Im Hinblick auf die langjährigen Verfahren kann der durch die Bindung von Ressourcen der Handlungsspielraum für den eigenwirtschaftlichen Ausbau deutlich eingeschränkt werden, zugesagte und vertraglich vereinbarte Maßnahmen müssen schließlich eingehalten werden. Gleichzeitig kann sich kaum ein Anbieter erlauben auf Ausschreibungen für größere Flächen nicht zu reagieren, da bis auf wenige Gebiete wohl nur ein Glasfaser-Anschlussnetz errichtet und betrieben wird. Wer nicht gewinnt, verliert das Gebiet an den Wettbewerb. Durch diese Mechanismen könnte sich Marktgeschehen vom eigenwirtschaftlich geprägten Ausbau hin zu einem durch Förderverfahren dominierten Geschehen verschieben. Ausnahmen dürften dann nur in den längerfristig nicht förderfähigen Gebieten verbleiben, z.B. den Gegenden mit einem gut ausgebauten Kabelnetz. Da in diesen Gebieten aber bereits heute Downstream-Geschwindigkeiten bis zu 1 Gbit/s erreichbar sind, dürfte das wirtschaftliche Risiko für ein mit Glasfaser überbauendes Unternehmen bis auf Weiteres hoch sein.

Eine Verschiebung von eigenwirtschaftlich getriebenem hin zu einem von Fördermitteln bestimmten Ausbau dürfte mit einem höheren Bedarf an Fördermitteln verbunden sein, letztlich handelt es sich dabei natürlich um Steuergelder. Man kann einwenden, dass während der langen Projektlaufzeiten vermutlich auch ein (teilweiser) eigenwirtschaftlicher Ausbau erfolgen könnte. Unter Berücksichtigung der Wettbewerbssituation zwischen national, regional und lokal agierenden Unternehmen ist dies durchaus wahrscheinlich. Aber es gibt eben auch keine Garantie und keine Kommune kann mit der Unsicherheit leben, dass möglicherweise auch in 8 Jahren noch eine größere oder auch nur kleinere Zahl von Betrieben oder Haushalten keinen gigabitfähigen Anschluss erhalten können.

Da das Zeitfenster für eine öffentliche Infrastruktur-Gesellschaft zur Errichtung von Glasfaser-Anschlussnetzen längst verstrichen ist und auch vor Jahren vermutlich keine Mehrheit gefunden hätte, bleiben eigentlich keine Alternativen zum Einsatz von Fördermitteln, um auch in dünn besiedelten ländlichen Regionen mit einiger Sicherheit eine Glasfaser-Versorgung zu erreichen.

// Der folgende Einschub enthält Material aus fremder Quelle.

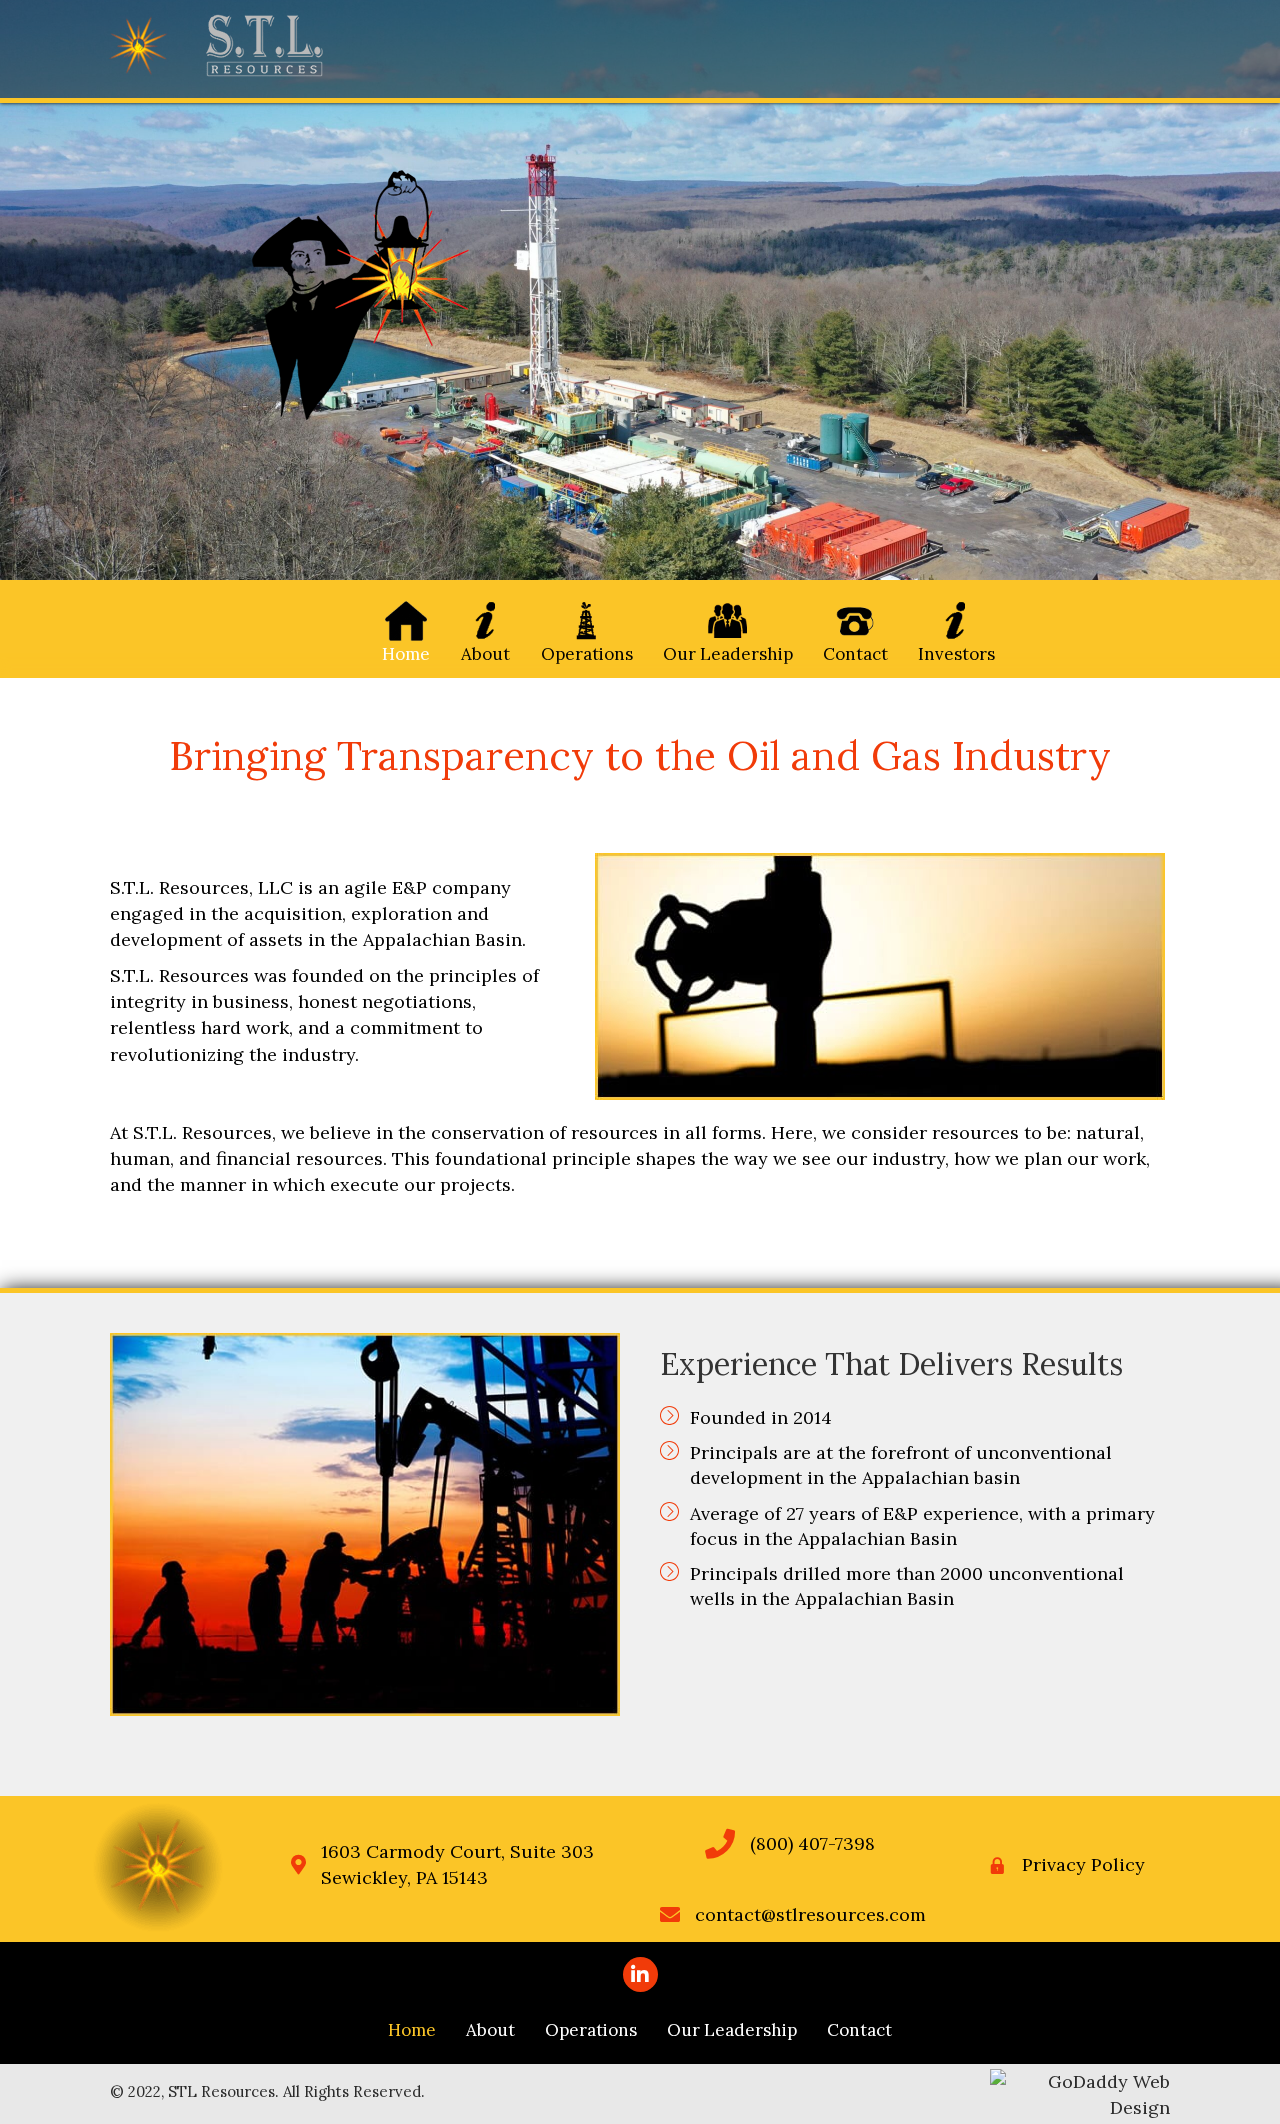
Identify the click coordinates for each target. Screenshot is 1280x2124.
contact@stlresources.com (810, 1914)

Wenn man dabei dem eigenwirtschaftlichen Ausbau weiterhin genügend Spielraum einräumt und vielleicht vor (oder begleitend) zu einem Markterkundungsverfahren eine Nachfragebündelung vornimmt, könnte dies den Zeitablauf vordergründig vielleicht um weitere 6 Monate verlängern. Insgesamt könnte es aber für die erfolgreichen Gebiete zu einer schnelleren Umsetzung und einem niedrigeren Einsatz von Steuergeldern führen. Und selbst in dem Fall, dass eine Nachfragebündelung nicht erfolgreich ist, verlängert sich die Zeit auch um nicht mehr als 10%. Eine flächendeckende Gigabit-Fähigkeit sollte in Deutschland aber bis 2028 erreichbar sein, die Dauer bis zu einer Flächendeckung mit Glasfaser-Anschlüssen dürfte deutlich länger dauern und von der Entwicklung des Wettbewerbs und der Nachfrage in den Kabelnetz-Gebieten abhängen.

Auch zukünftig sollte der eigenwirtschaftliche Ausbau im Vordergrund stehen, für einen Verzicht auf den Einsatz von Fördermitteln sehe ich aber mittelfristig keine Chancen!